ItemResponseTrees: IR-Tree Modeling in 'mirt', 'Mplus', or 'TAM'

Documented in irtree_model

#' ItemResponseTrees model syntax
#'
#' The ItemResponseTrees model syntax describes the statistical model. The
#' function `irtree_model()` turns a user-defined model string into an object of
#' class `irtree_model` that represents the full model as needed by the package.
#'
#' @section Overview of the Model Syntax:
#'
#' \enumerate{
#'   \item The `model` string must contain at least the sections **IRT**,
#'     **Class**, and (if class is tree) **Equations**.
#'   \item Section headings must appear on a separate line ending with a colon (:).
#'   \item The model may contain empty lines and commented lines, which begin
#'     with `#` (do not use inline comments).
#'   \item Line breaks are only allowed in section **IRT**.
#' }
#' Details for all the required and optional sections of the `model` string are
#' given in the following.
#'
#' ## Equations
#'
#'   The `model` must contain a section with heading **Equations** if **Class** is
#'   Tree.
#'   Therein, the model equations are described.

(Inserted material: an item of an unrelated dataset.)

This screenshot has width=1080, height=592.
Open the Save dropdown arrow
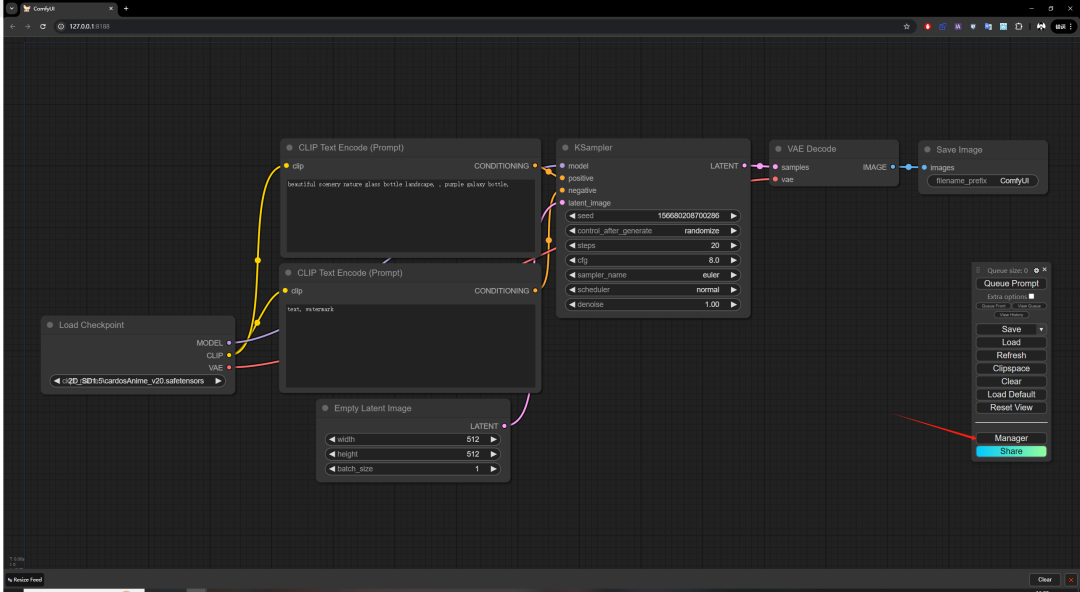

#'   They have a structure similar to `Cat = p1*(1-p2)`, where `Cat` is any
#'   observed response category in the data set, and where `p1` is a freely
#'   chosen name of a parameter.
#'   These names must match the names of the latent variables in the section
#'   **IRT** (combined with **Constraints** if specified).
#'
#'   If you prefer to work with pseudo-items, [irtree_create_template()] can
#'   generate the equations for you.
#'
#'   The equations may contain only products and not sums.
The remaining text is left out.